Print each entry exactly, all the way through.
^^^^^^^^^^^^^^^^
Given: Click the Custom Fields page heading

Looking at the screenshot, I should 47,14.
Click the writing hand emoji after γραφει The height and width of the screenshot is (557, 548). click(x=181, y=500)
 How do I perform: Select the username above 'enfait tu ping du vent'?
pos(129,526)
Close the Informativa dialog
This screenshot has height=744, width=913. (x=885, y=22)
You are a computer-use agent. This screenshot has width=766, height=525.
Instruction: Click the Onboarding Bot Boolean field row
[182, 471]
^^^^^^^^^^^^^^^^
▶ _Written solution_
Given: Click the Custom Fields page heading

Looking at the screenshot, I should 47,14.
Click the writing hand emoji after γραφει The height and width of the screenshot is (557, 548). click(x=181, y=500)
 How do I perform: Select the username above 'enfait tu ping du vent'?
pos(129,526)
Close the Informativa dialog
This screenshot has height=744, width=913. (x=885, y=22)
You are a computer-use agent. This screenshot has width=766, height=525.
Instruction: Click the Onboarding Bot Boolean field row
[182, 471]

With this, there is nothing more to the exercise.